-- Records --

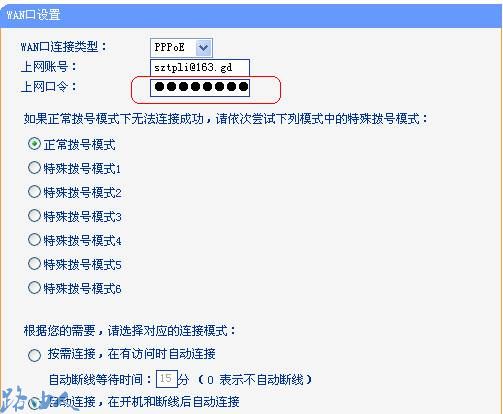
Task: Click the PPPoE dropdown arrow button
Action: point(203,48)
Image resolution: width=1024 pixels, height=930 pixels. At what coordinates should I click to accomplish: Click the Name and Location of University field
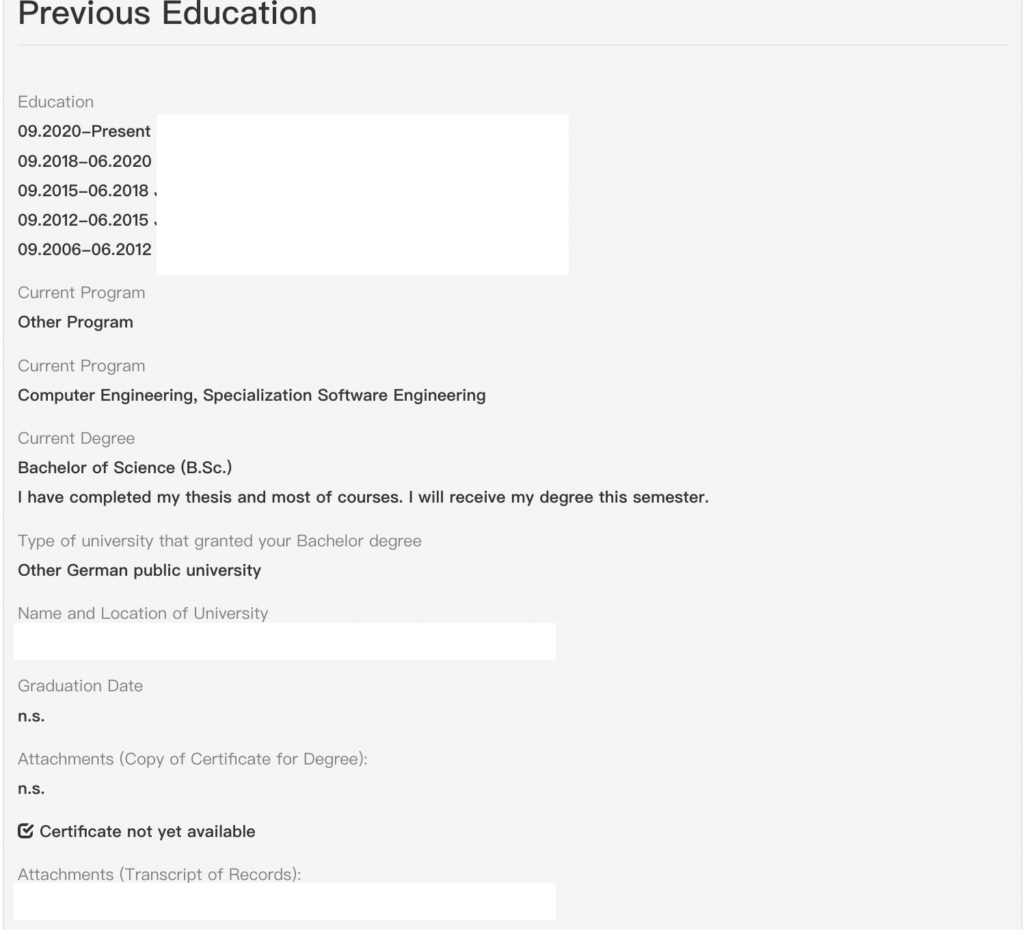285,641
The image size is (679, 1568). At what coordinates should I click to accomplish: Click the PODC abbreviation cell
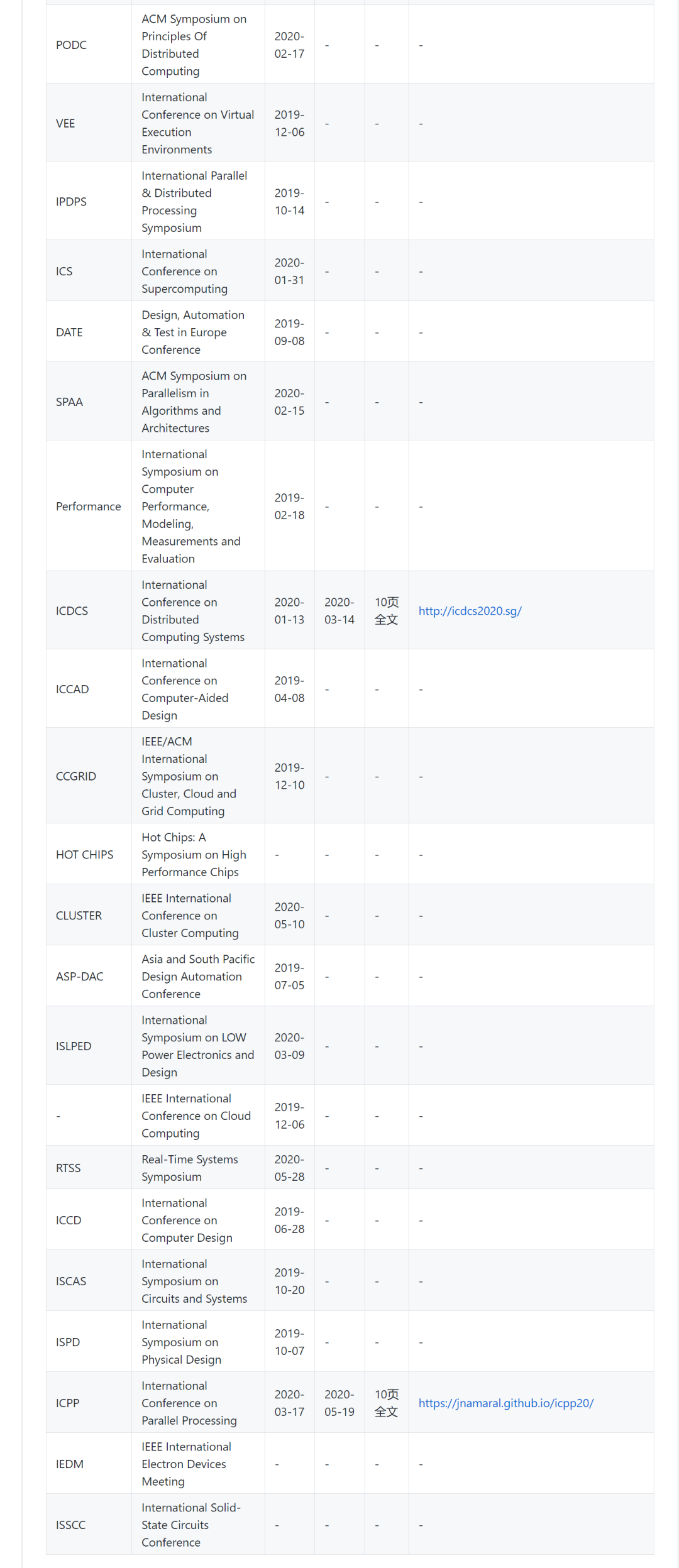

-- Exercise directions --
Extract, word for word, every line from the one containing "Image resolution: width=1024" to the end of the data above, both ends included, and leave out the pictures.

-- Result below --
Image resolution: width=1024 pixels, height=930 pixels. At what coordinates should I click to accomplish: Click the Name and Location of University field
285,641
The image size is (679, 1568). At what coordinates should I click to accomplish: Click the PODC abbreviation cell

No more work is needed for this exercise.